Set down the entries below exactly, leaving out all images.

_____

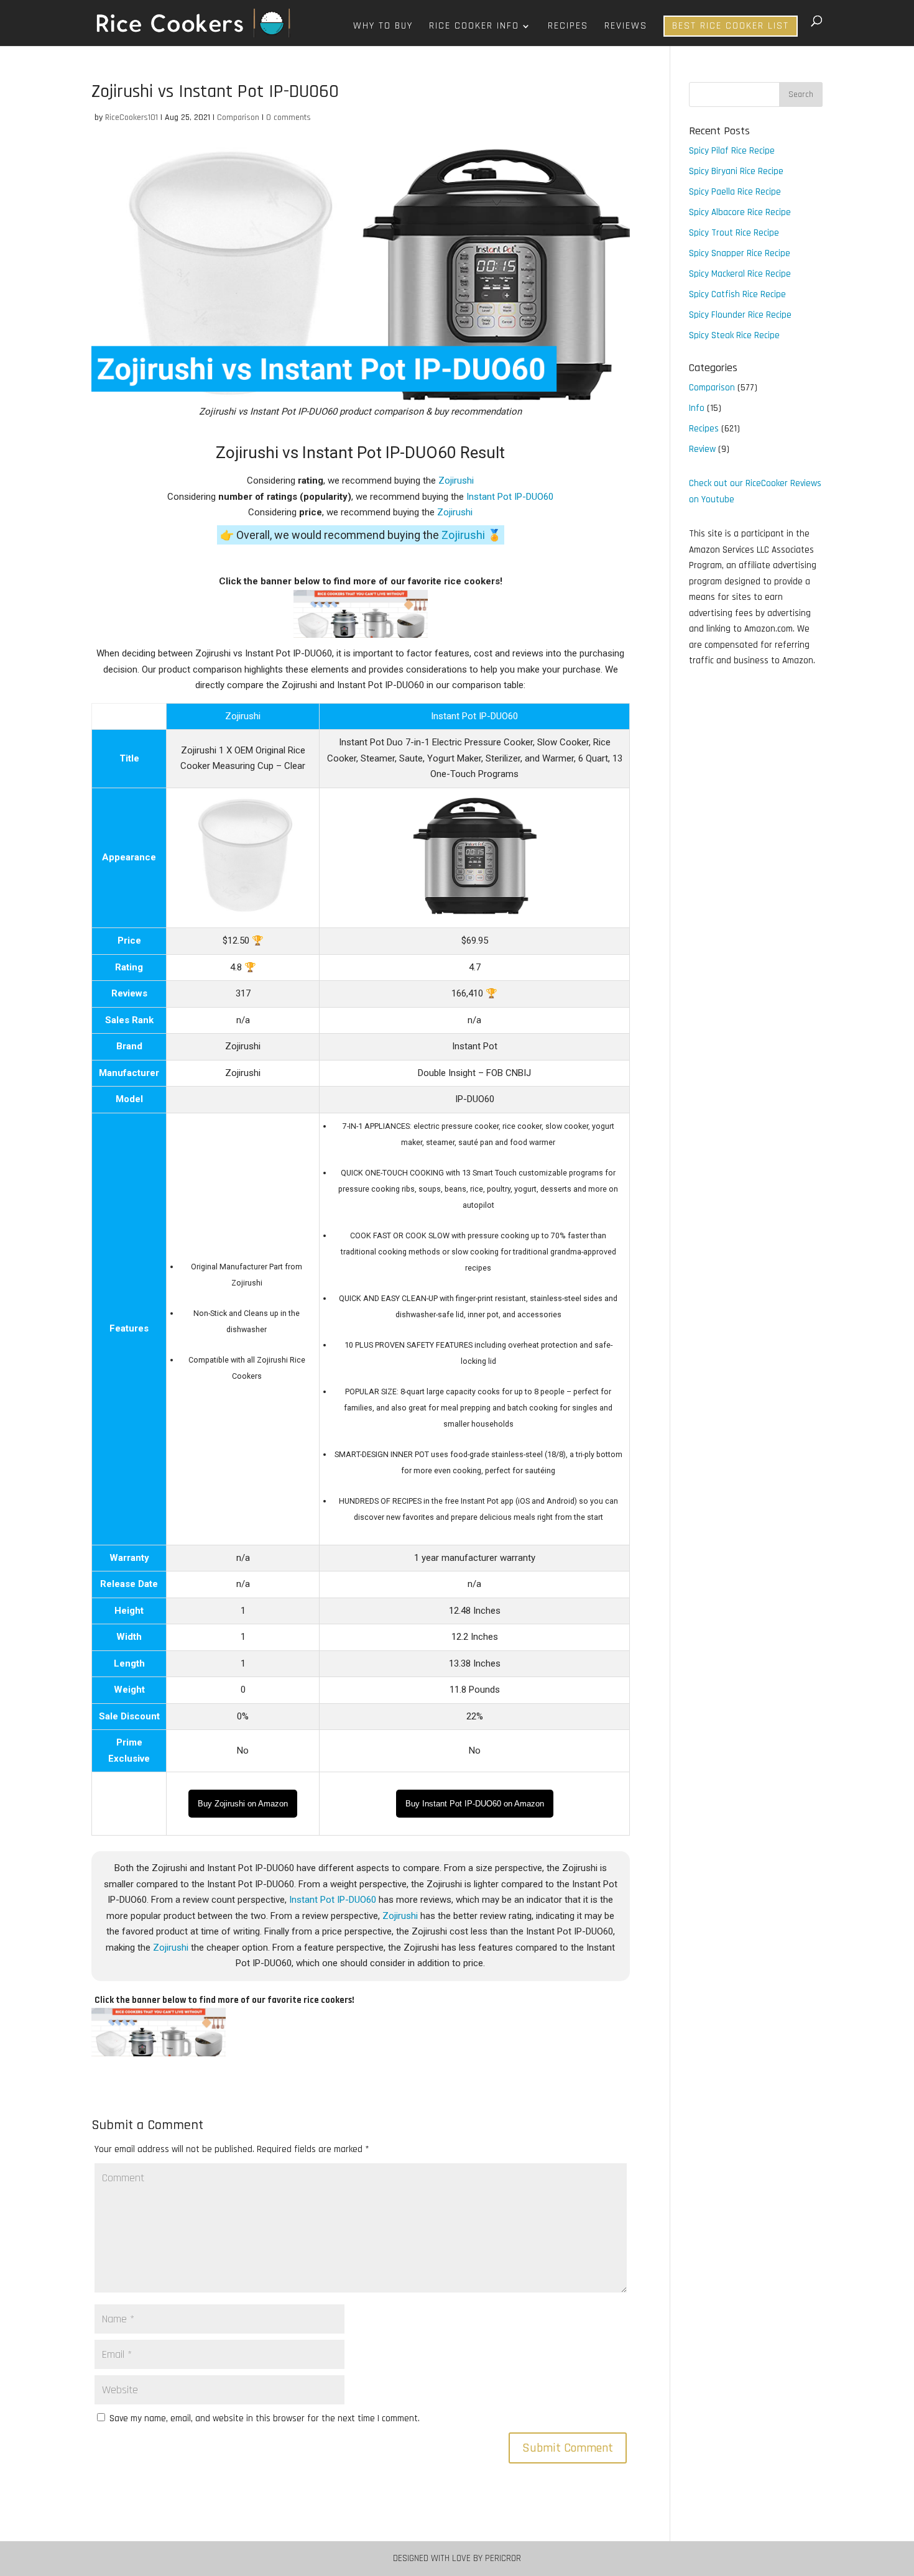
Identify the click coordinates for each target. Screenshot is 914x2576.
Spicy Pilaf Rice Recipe (732, 151)
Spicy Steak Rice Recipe (734, 335)
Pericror (503, 2558)
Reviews (625, 27)
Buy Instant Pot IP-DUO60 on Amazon (474, 1803)
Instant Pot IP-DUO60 (509, 496)
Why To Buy (383, 27)
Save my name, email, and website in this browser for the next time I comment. (264, 2418)
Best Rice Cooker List (730, 25)
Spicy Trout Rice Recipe (734, 233)
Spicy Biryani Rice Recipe (736, 171)
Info (696, 408)
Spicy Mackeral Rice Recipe (740, 274)
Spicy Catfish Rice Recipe (737, 294)
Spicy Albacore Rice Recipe (740, 212)
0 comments (288, 117)
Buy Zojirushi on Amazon (243, 1803)
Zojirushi (456, 480)
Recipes (568, 27)
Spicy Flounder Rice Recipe (740, 315)
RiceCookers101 (131, 117)
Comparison (238, 117)
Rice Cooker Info (474, 27)
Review (702, 449)
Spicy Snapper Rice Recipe (739, 253)
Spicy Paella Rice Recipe (735, 192)
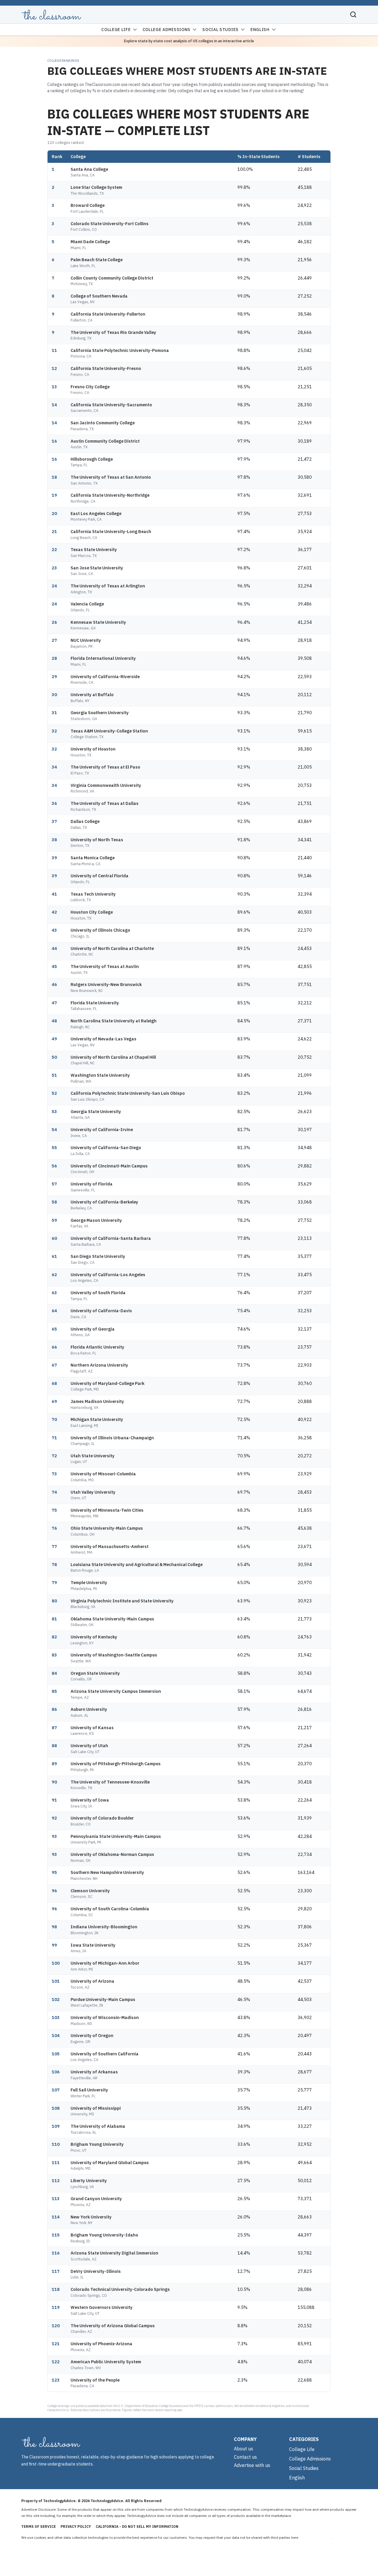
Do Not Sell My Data (316, 2537)
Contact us (245, 2457)
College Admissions (167, 29)
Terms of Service (38, 2526)
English (260, 29)
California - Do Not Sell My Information (137, 2526)
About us (243, 2448)
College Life (116, 29)
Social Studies (220, 29)
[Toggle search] (353, 14)
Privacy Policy (76, 2526)
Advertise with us (252, 2465)
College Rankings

_____

**Response to this exercise**
Identify the click coordinates for each target. Screenshot is 914x2576.
Spicy Pilaf Rice Recipe (732, 151)
Spicy Steak Rice Recipe (734, 335)
Pericror (503, 2558)
Reviews (625, 27)
Buy Instant Pot IP-DUO60 on Amazon (474, 1803)
Instant Pot IP-DUO60 (509, 496)
Why To Buy (383, 27)
Save my name, email, and website in this browser for the next time I comment. (264, 2418)
Best Rice Cooker List (730, 25)
Spicy Trout Rice Recipe (734, 233)
Spicy Biryani Rice Recipe (736, 171)
Info (696, 408)
Spicy Mackeral Rice Recipe (740, 274)
Spicy Catfish Rice Recipe (737, 294)
Spicy Albacore Rice Recipe (740, 212)
0 comments (288, 117)
Buy Zojirushi on Amazon (243, 1803)
Zojirushi (456, 480)
Recipes (568, 27)
Spicy Flounder Rice Recipe (740, 315)
RiceCookers101 (131, 117)
Comparison (238, 117)
Rice Cooker Info (474, 27)
Review (702, 449)
Spicy Snapper Rice Recipe (739, 253)
Spicy Paella Rice Recipe (735, 192)
Do Not Sell My Data (316, 2537)
Contact us (245, 2457)
College Admissions (167, 29)
Terms of Service (38, 2526)
English (260, 29)
California - Do Not Sell My Information (137, 2526)
About us (243, 2448)
College Life (116, 29)
Social Studies (220, 29)
[Toggle search] (353, 14)
Privacy Policy (76, 2526)
Advertise with us (252, 2465)
College Rankings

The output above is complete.